課題:
1. 本文の抜粋のうち、「そして僕のお初は、そのセットの時―。」から「ざわざわしていた会場が、暗転するやいなやシーンと静まり返る。」までを、最後の言葉も含めてそのまま書き写してください。
2. うちなー芝居と映画の思い出を描いた本文の抜粋を読んで、次の問いに答えてください。
(a) 書き手が初めて映画を観たのは何年生の時ですか。
(b) 兄に連れられて行った建物は何という名前ですか。
(c) その日は旧盆のどの日でしたか。

本文の抜粋:
うちなー芝居 in Movie
僕が初めて映画を観たのは小学校一年の時、流行りの任侠モノ
だった。当時、家庭にテレビはほとんどなく、映画はうちな~芝居と
並んで娯楽の王様だった。
ただ久米島ではその映画も、常時観れるわけではなく、正月など
特別な日や学校行事の鑑賞会だけだった。そして旧盆には、特別に
うちなー芝居とセットで観れる。
そして僕のお初は、そのセットの時―。
◇
今日は旧盆の中日。
兄に連れられてきた球邦館の前には、もうたくさんの人が並んで
いる。夢にまで見た映画―。カラーででっかく描かれた入口の看板に、
僕の胸ははちきれんばかりに高鳴る。
まずは芝居から、ふ~。
会場は泣き笑いで盛り上がっていく。僕も同い年位の少女の
役者を目で追った。まあ、芝居は前にも観たことがあるから、
”ふん、ふん・・だいたい似たような内容だな”、気持ちはもう先へ
飛んでいる。
芝居が終わり、休憩時間時間を挟んで、いよいよ映画だ。
ざわざわしていた会場が、暗転するやいなやシーンと静まり返る。
ストーリーが進むにつれて、スクリーンに引き込まれていく。血が
飛び散るシーンはもう大変、手に汗、身体は硬直した。

データ抜粋:
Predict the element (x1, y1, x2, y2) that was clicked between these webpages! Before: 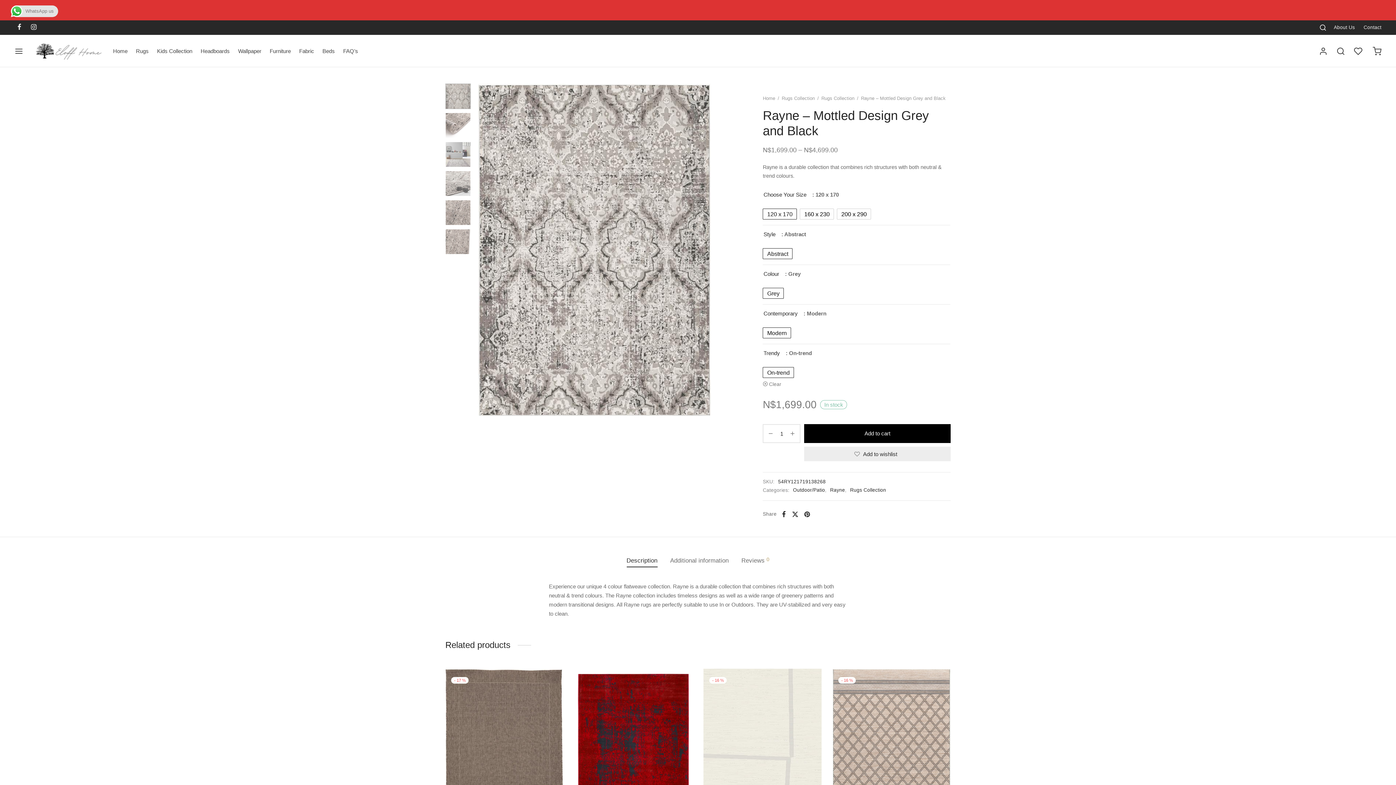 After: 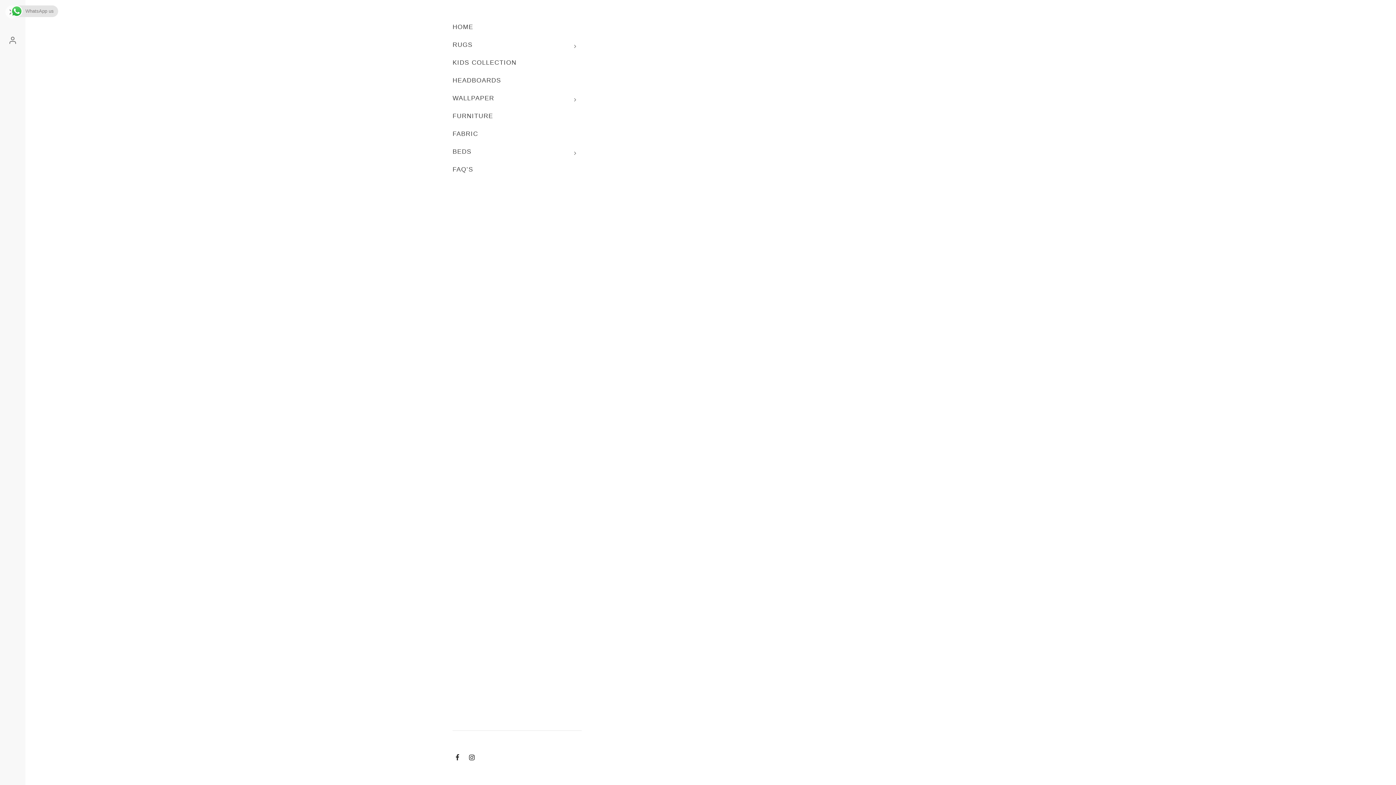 Action: bbox: (14, 44, 23, 57) label: MenuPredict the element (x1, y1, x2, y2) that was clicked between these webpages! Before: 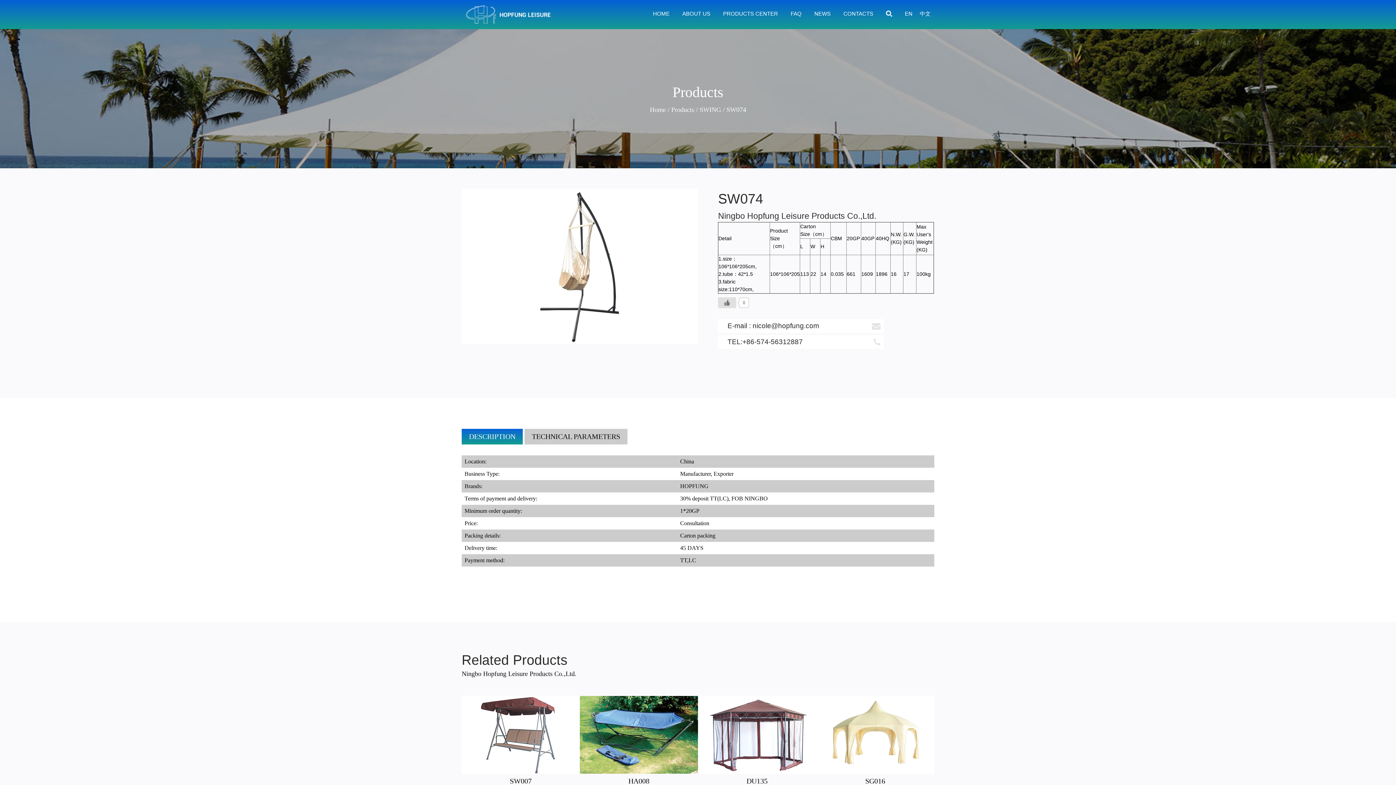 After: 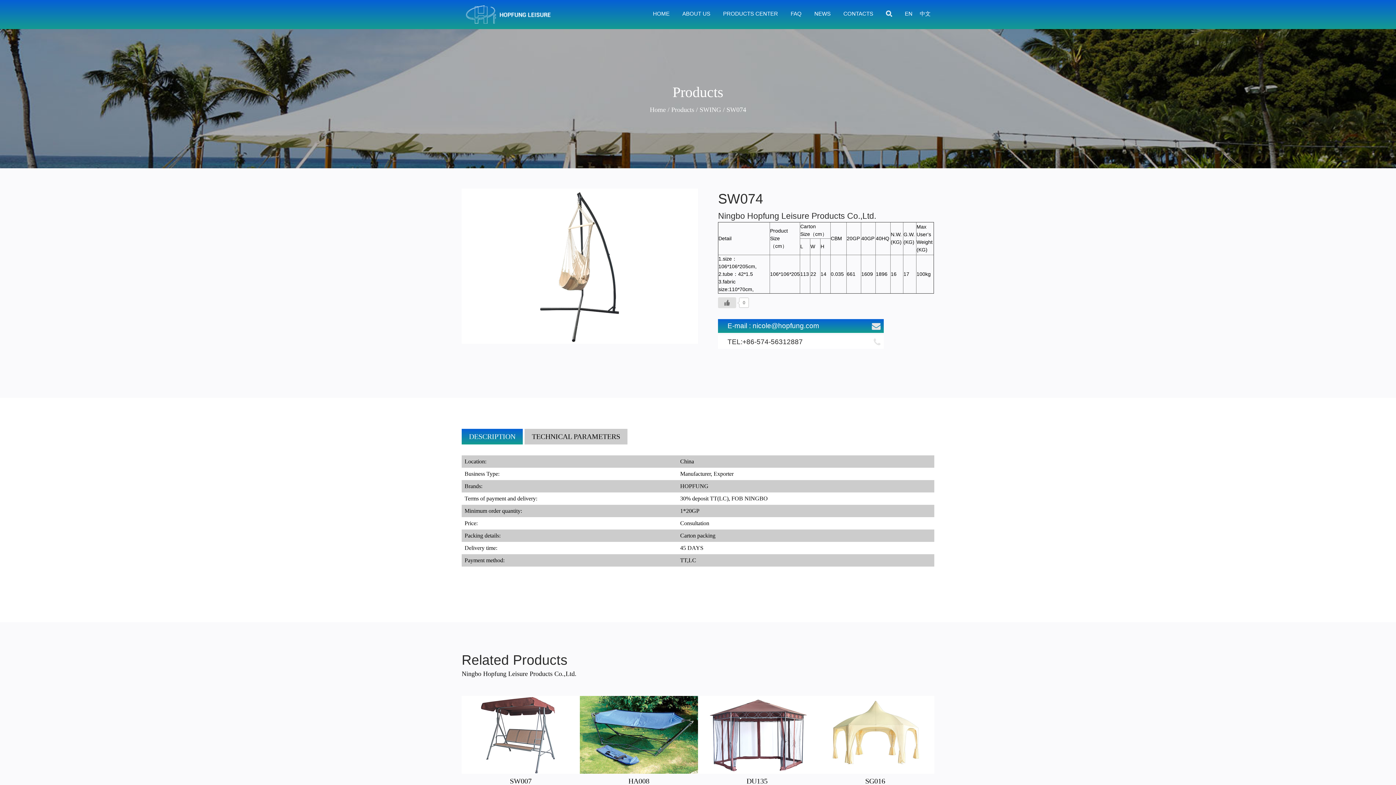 Action: bbox: (718, 319, 884, 333) label: E-mail : nicole@hopfung.comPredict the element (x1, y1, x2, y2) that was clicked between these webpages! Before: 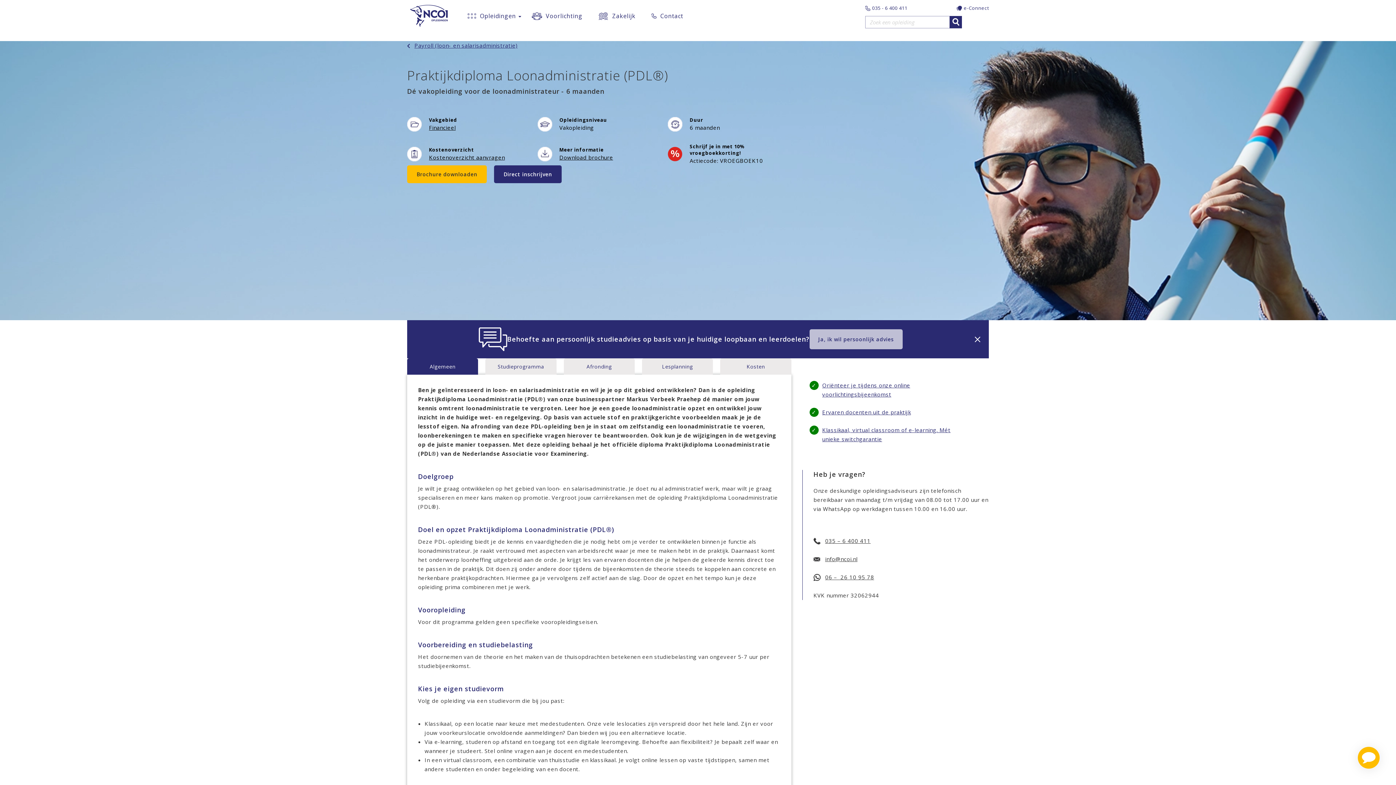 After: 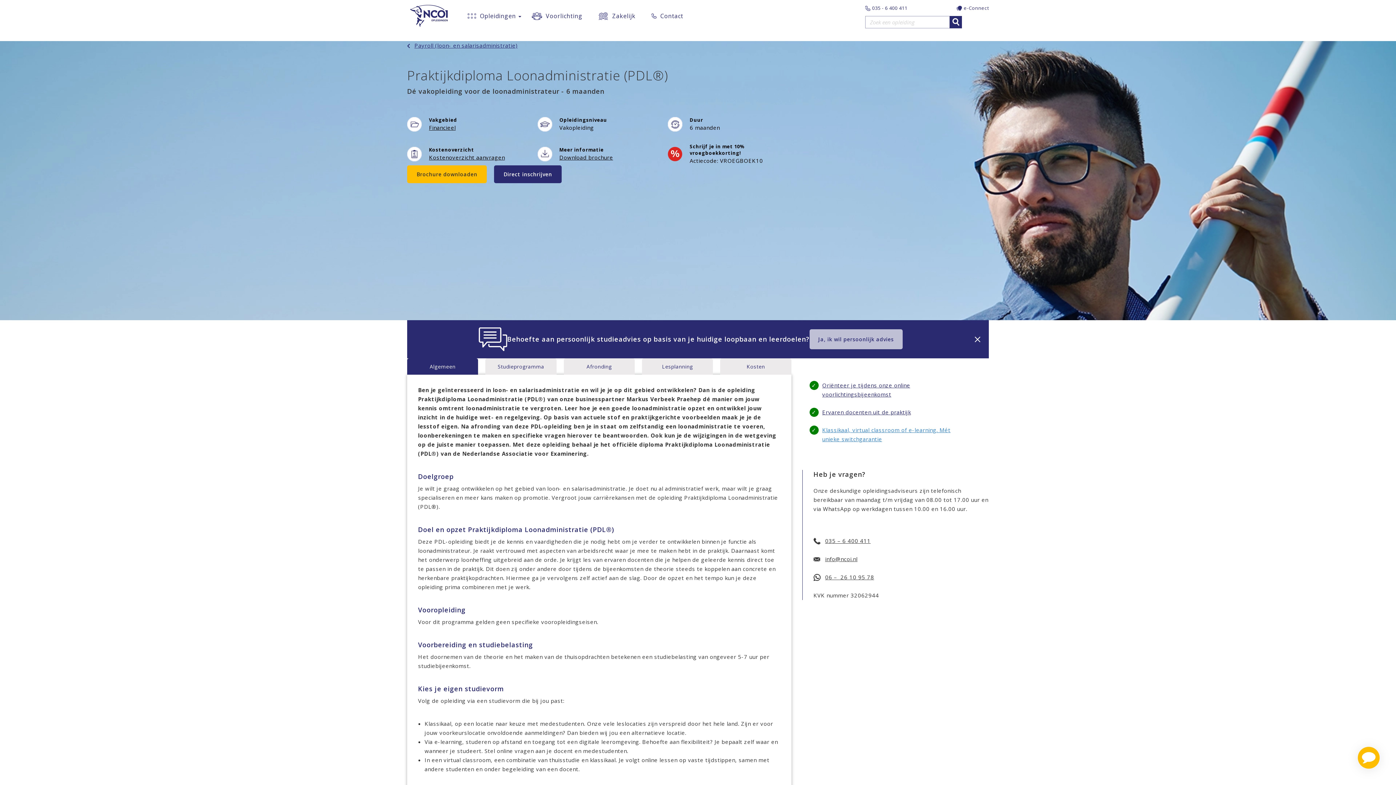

解答:
1.
そして僕のお初は、そのセットの時―。
◇
今日は旧盆の中日。
兄に連れられてきた球邦館の前には、もうたくさんの人が並んで
いる。夢にまで見た映画―。カラーででっかく描かれた入口の看板に、
僕の胸ははちきれんばかりに高鳴る。
まずは芝居から、ふ~。
会場は泣き笑いで盛り上がっていく。僕も同い年位の少女の
役者を目で追った。まあ、芝居は前にも観たことがあるから、
”ふん、ふん・・だいたい似たような内容だな”、気持ちはもう先へ
飛んでいる。
芝居が終わり、休憩時間時間を挟んで、いよいよ映画だ。
ざわざわしていた会場が、暗転するやいなやシーンと静まり返る。

2.
(a) 小学校一年の時
(b) 球邦館
(c) 旧盆の中日